Abstract

Multiple organ failure (MOF) remains the leading cause of death after severe trauma. The systemic inflammatory response syndrome (SIRS) and the neutrophils that accumulate in organs are critically involved in early MOF. Late MOF is septic, and associated with a selective decreased capacity of patients' monocytes to produce proinflammatory cytokines in response to endotoxin (LPS) ex vivo. Toll-like receptors (TLRs) are a critical component of innate immunity. Within the TLR family, TLR2 and TLR4 sense specific microbial products and danger associated molecular patterns. TLR4 senses the LPS from Gram negative bacteria, and TLR2 senses bacterial products from Gram positive bacteria. Studying TLRs pathway is of particular interest in the setting of post-traumatic MOF. TLRs on immune cells (neutrophils and monocytes) play a major role in the creation and the control of inflammatory processes through the signaling pathways of NF-κB and MAP kinases.
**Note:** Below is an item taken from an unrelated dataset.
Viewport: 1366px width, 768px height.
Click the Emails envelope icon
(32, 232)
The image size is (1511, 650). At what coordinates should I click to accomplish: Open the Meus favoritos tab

Recently, it was demonstrated that early alterations in leucocytes activation patterns, particularly involving the ability to activate NF-kappaB and regulating kinases after an ex vivo TLR4 stimulation of immune cells, contribute to subsequent clinical course in ARDS and severe trauma. The development of immunomonitoring will help in the selection of patients at risk of post-traumatic complications, and thereby, the choice of the most appropriate treatment protocols. Finally, there is reason to believe that future studies may demonstrate a beneficial role for immunomodulatory therapies in carefull defined groups of patients.